Nach Angaben aus Polizeikreisen erwähnte er in seinem Bekennervideo "das Ermorden unschuldiger Muslime". Die Mutter des mutmaßlichen Täters habe bereits Ende Oktober die Behörden informiert, dass sie sich um den Zustand ihres Sohnes sorge, da dieser sich stark zurückziehe. "Es gab jedoch keinen Anlass für eine strafrechtliche Verfolgung", sagte Ricard.
Der in Frankreich geborene Mann stammt demnach aus einer nichtreligiösen iranischen Familie. Er sei mit 18 Jahren zum Islam konvertiert und habe sich dann schnell der dschihadistischen Ideologie zugewandt. Er habe mit anderen dschihadistischen Attentätern in Kontakt gestanden und zudem vorgehabt, in das syrisch-irakische Grenzgebiet auszureisen.
2016 wurde er dann wegen der Planung eines Anschlag im Pariser Geschäftsviertel La Défense zu fünf Jahren Haft verurteilt, von denen er vier Jahre verbüßte. Anschließend stand er weiter unter juristischer Aufsicht. In dieser Zeit habe er unter anderem Kontakt mit dem künftigen Mörder des Lehrers Samuel Paty aufgenommen.
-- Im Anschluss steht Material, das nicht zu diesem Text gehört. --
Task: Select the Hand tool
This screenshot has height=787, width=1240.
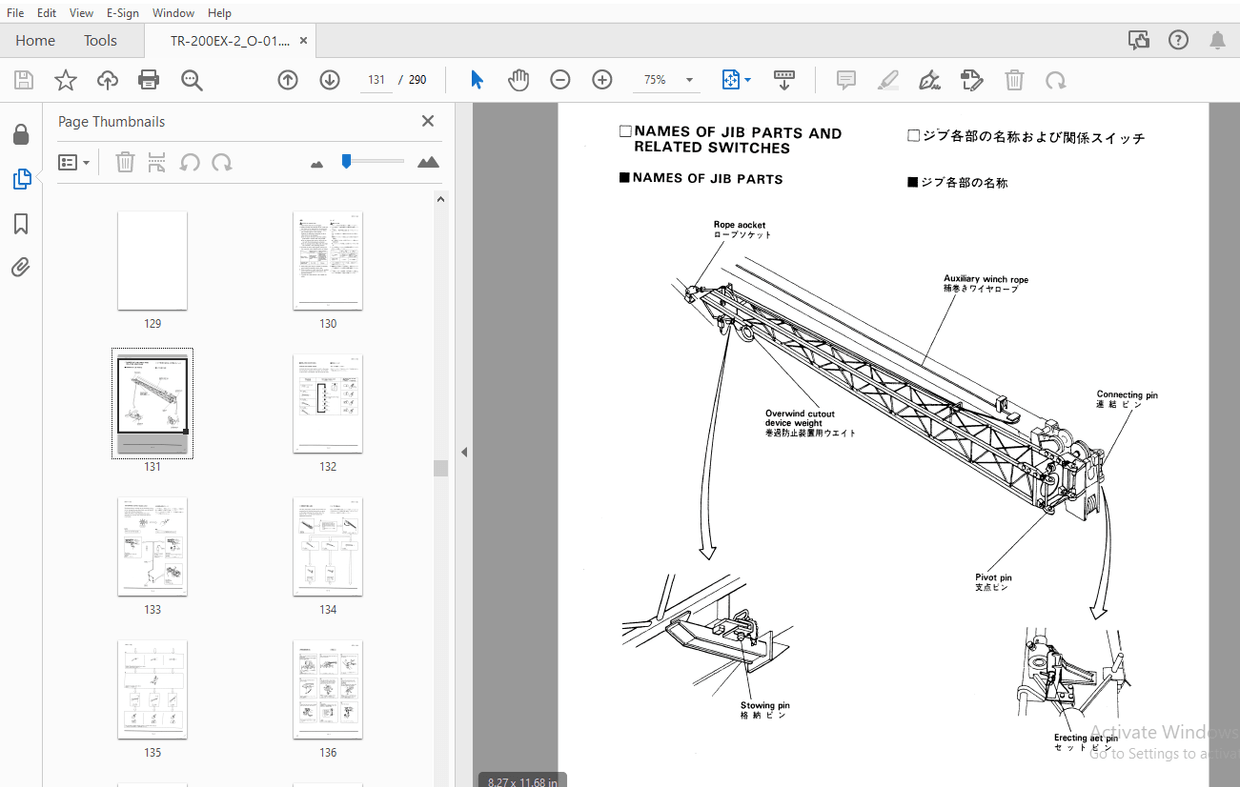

Wegen anhaltender psychischer Probleme ordnete die Anti-Terrorismus-Staatsanwaltschaft eine psychiatrische Behandlung an, die im vergangenen April endete. Nach Informationen aus Ermittlerkreisen bescheinigten ihm die Ärzte zu dem Zeitpunkt, das von ihm keine Gefahr ausgehe. Seitdem habe er unter Beobachtung des Geheimdienstes gestanden, sagte der Staatsanwalt.
Der 26-Jährige war am Samstagabend nach Angaben der Ermittler gegen 20.30 Uhr in der Nähe des Eiffelturms mit einem Hammer und einem Messer auf eine kleine Gruppe philippinischer Touristen losgegangen. Als ein Taxifahrer eingreifen wollte, habe er "Allah ist groß" geschrien. Ein 23-Jähriger, der die deutsche und philippinische Staatsangehörigkeit besitzt, erlag seinen Verletzungen. Die beiden anderen, unter ihnen die Partnerin des Getöteten, blieben körperlich unverletzt, stehen aber unter Schock.
Der mutmaßliche Täter entkam zunächst und flüchtete über eine Brücke auf die andere Seite der Seine, wo er einen 60-jährigen Franzosen und einen 66-jährigen britischen Touristen verletzte. Eine Polizeistreife setzte ihn schließlich mit einer Elektropistole außer Gefecht.
Bei seiner Festnahme soll der 26-Jährige davon gesprochen haben, dass er es nicht ertragen könne, dass Muslime in "Afghanistan und Palästina" getötet würden. Frankreich warf er vor, Israels "Komplize" im Gaza-Krieg zu sein. Drei Personen aus seinem Umfeld wurden laut Ricard in Gewahrsam genommen.
Die erneute dschihadistisch motivierte Tat - zwei Monate nach dem tödlichen Messerangriff auf einen Lehrer in Arras und wenige Monate vor den Olympischen Sommerspielen in Paris - löste weithin Bestürzung aus.
Bundesaußenministerin Annalena Baerbock (Grüne) äußerte sich erschüttert. Ihre Gedanken seien bei den Freunden und der Familie des jungen Mannes, gleichzeitig wünsche sie den Verletzten gute Besserung, erklärte sie im Onlinedienst X. "Hass und Terror haben in Europa keinen Platz", fügte sie hinzu.
Frankreichs Präsident Emmanuel Macron sprach den Angehörigen des Todesopfers sein Beileid aus. Premierministerin Elisabeth Borne betonte: "Wir werden dem Terrorismus nicht klein beigeben."
Nach einem Sicherheitstreffen am Sonntagnachmittag in Paris forderte Innenminister Gérald Darmanin, den Behörden künftig mehr Handlungsspielraum bei der Verpflichtung zu psychiatrischer Behandlung zu geben.
Seit dem Großangriff der radikalislamischen Hamas auf Israel am 7. Oktober und dem nachfolgenden Krieg haben die Spannungen in Frankreich mit seinen großen jüdischen und muslimischen Bevölkerungsanteilen massiv zugenommen.
In Frankreich gilt die höchste Anschlag-Alarmstufe, nachdem am 13. Oktober an einer Schule im nordfranzösischen Arras ein radikalisierter Ex-Schüler einen 57-jährigen Lehrer erstochen und drei weitere Mitarbeiter verletzt hatte.